**Given entries**:
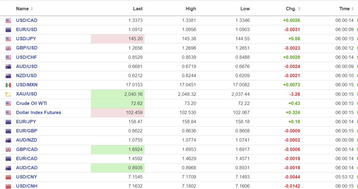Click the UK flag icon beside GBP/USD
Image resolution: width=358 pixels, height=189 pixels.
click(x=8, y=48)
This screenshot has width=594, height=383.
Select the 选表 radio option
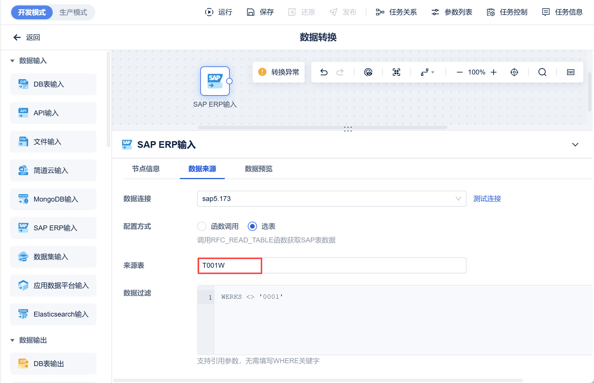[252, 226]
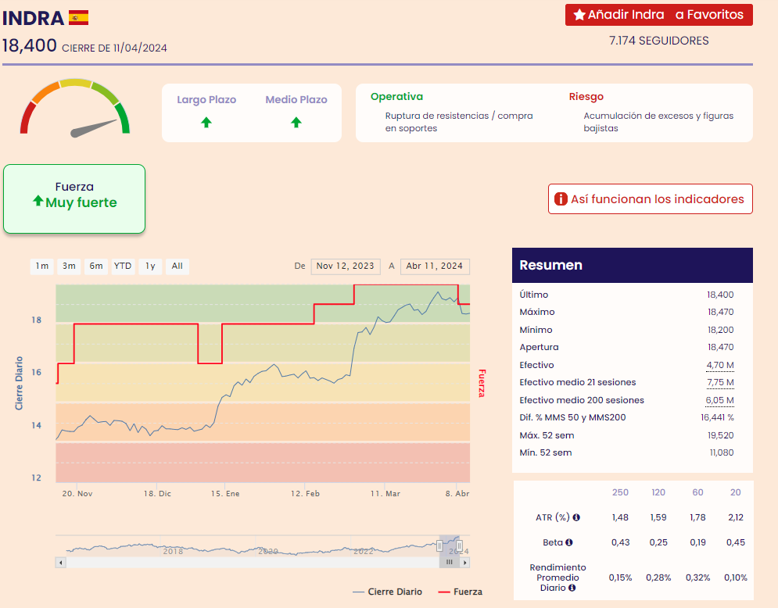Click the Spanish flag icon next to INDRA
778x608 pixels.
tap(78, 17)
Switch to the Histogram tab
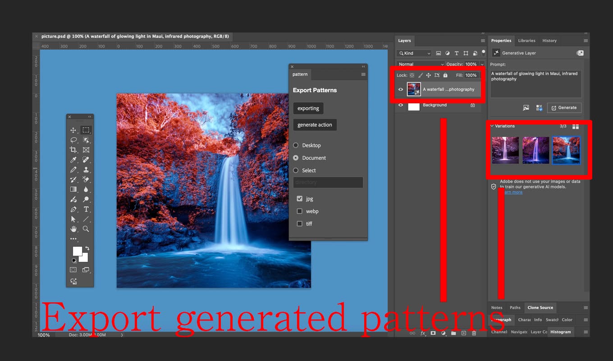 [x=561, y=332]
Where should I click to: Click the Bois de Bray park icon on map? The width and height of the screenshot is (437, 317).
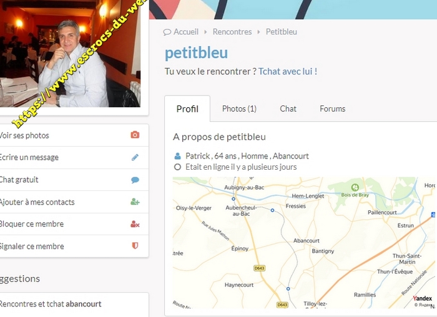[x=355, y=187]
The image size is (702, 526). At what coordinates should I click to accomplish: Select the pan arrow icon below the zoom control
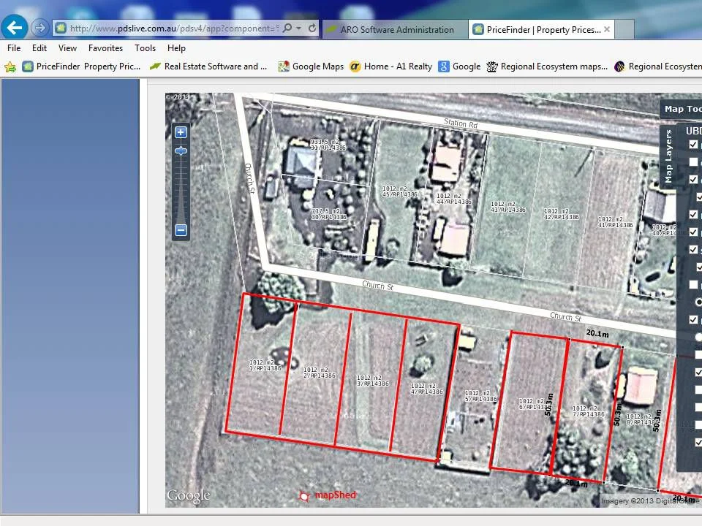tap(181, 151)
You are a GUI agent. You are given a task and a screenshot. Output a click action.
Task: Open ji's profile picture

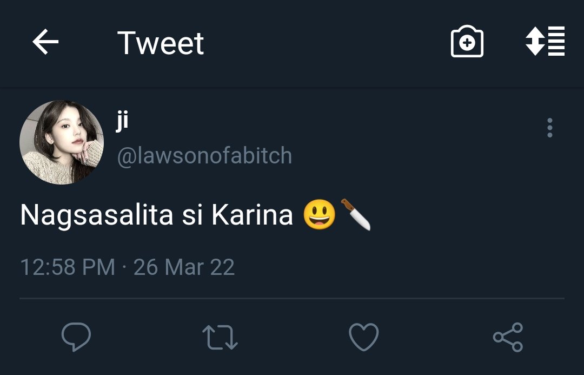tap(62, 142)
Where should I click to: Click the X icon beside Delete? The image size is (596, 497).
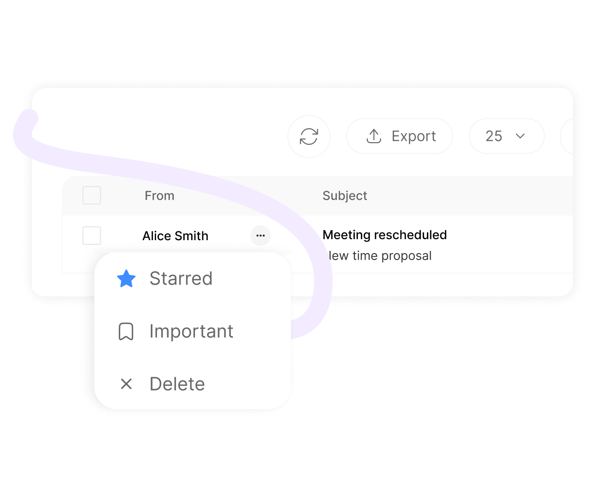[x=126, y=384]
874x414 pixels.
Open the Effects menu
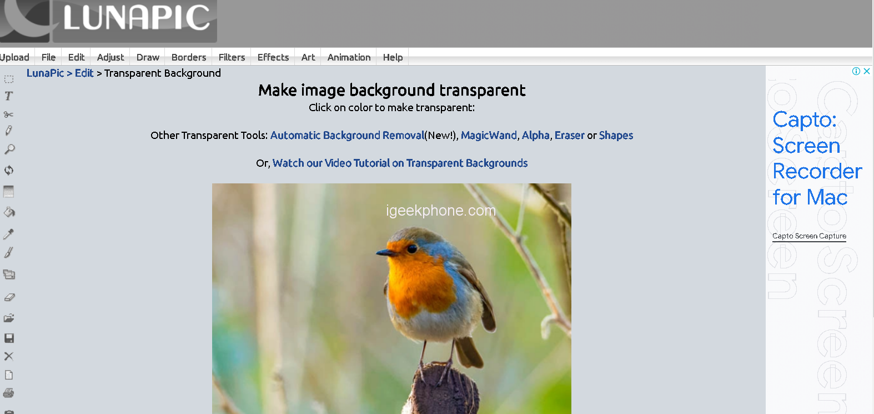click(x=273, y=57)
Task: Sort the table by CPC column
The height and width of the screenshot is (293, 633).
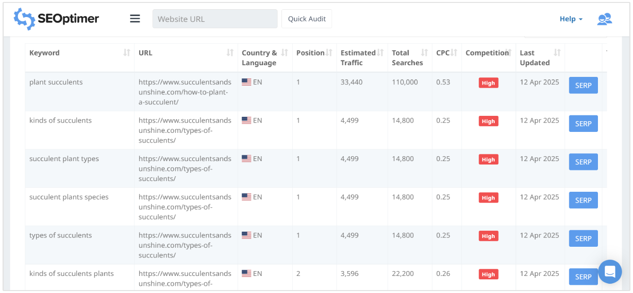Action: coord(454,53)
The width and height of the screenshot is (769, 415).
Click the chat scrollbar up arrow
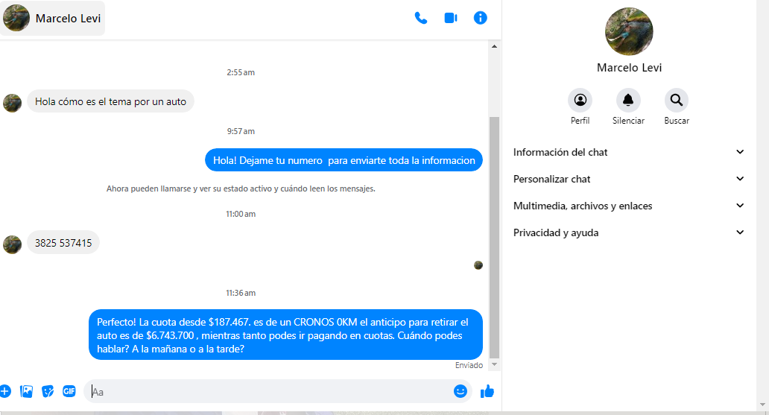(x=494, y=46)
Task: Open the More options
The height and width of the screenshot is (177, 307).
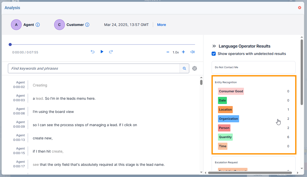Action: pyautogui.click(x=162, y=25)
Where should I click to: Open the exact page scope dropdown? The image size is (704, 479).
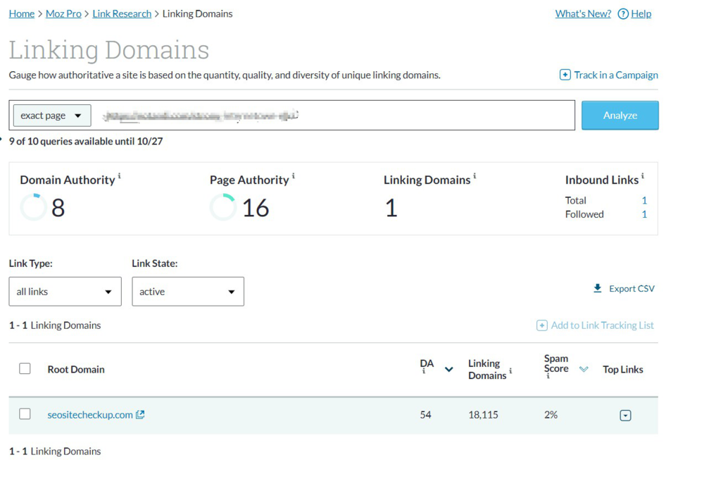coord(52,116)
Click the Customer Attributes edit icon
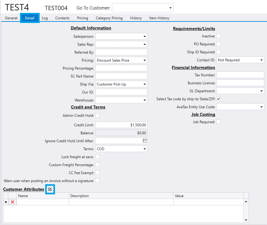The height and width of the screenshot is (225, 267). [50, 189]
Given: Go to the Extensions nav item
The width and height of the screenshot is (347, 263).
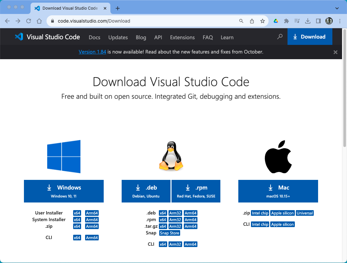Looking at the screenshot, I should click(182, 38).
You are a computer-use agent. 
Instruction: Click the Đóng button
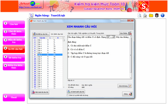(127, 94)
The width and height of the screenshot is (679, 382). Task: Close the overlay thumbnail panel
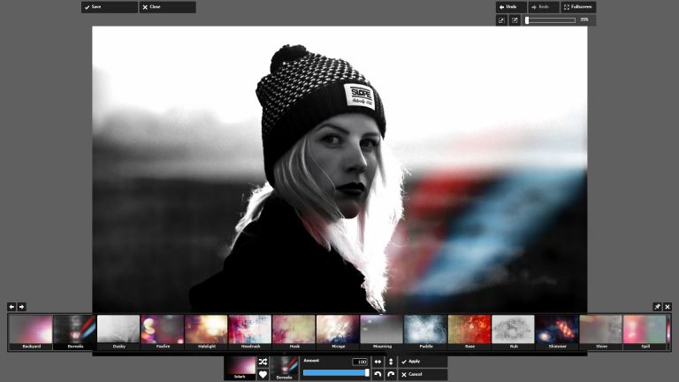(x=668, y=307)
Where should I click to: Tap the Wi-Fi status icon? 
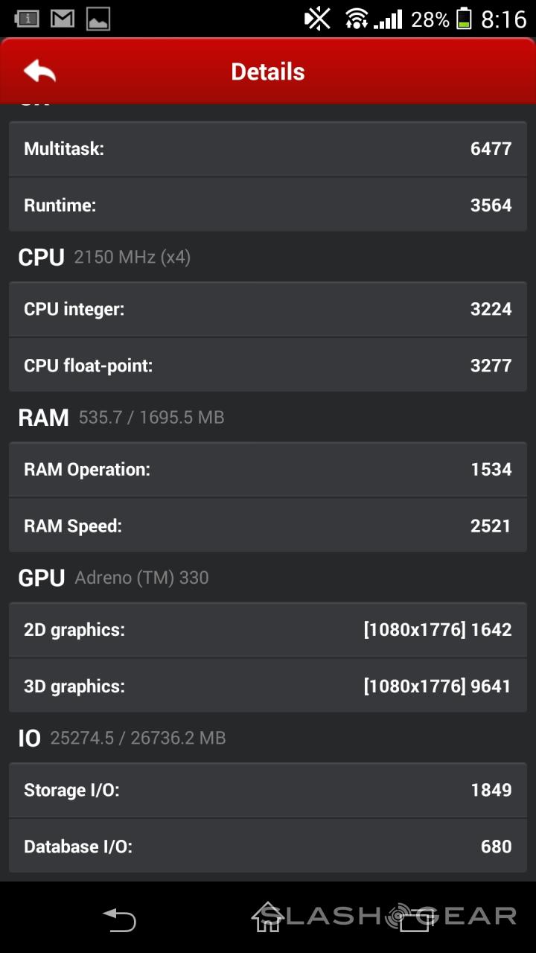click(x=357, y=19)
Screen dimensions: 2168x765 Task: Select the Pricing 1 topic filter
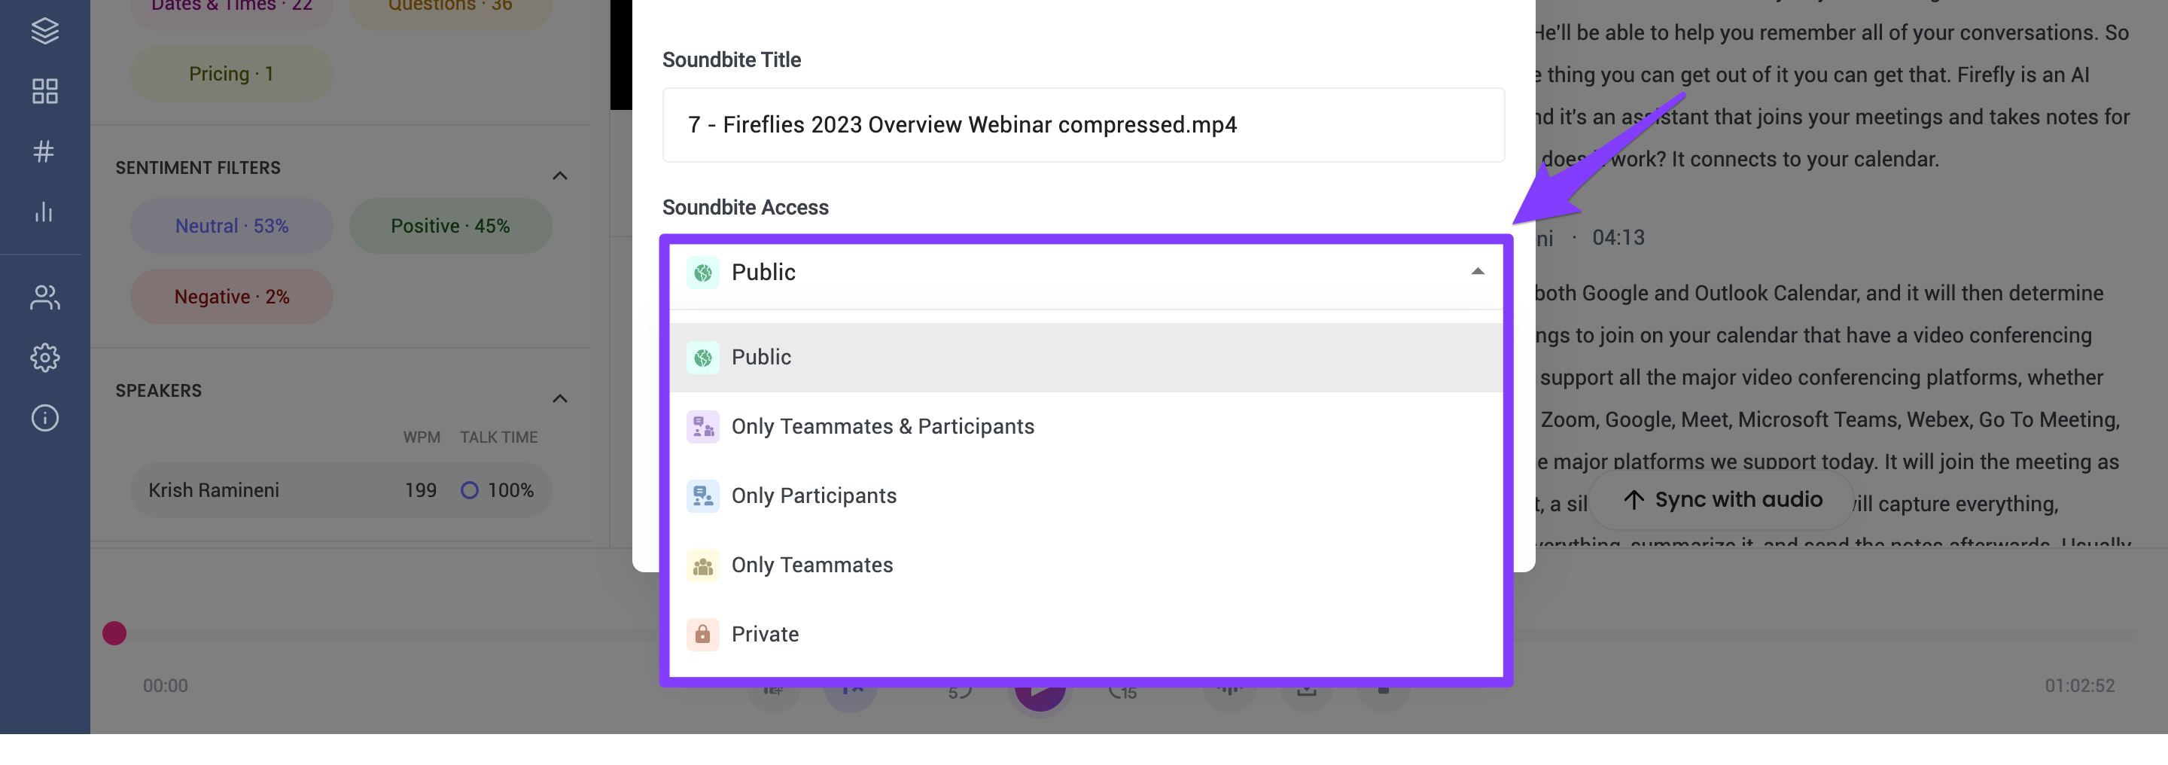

**What this task involves**: Only the lines of the data holding the string "agent" are wanted; copy each of them.

**Reply**:
You are a GUI agent. You are given a task and a screenshot. Output a click action.
You are a computer-use agent. 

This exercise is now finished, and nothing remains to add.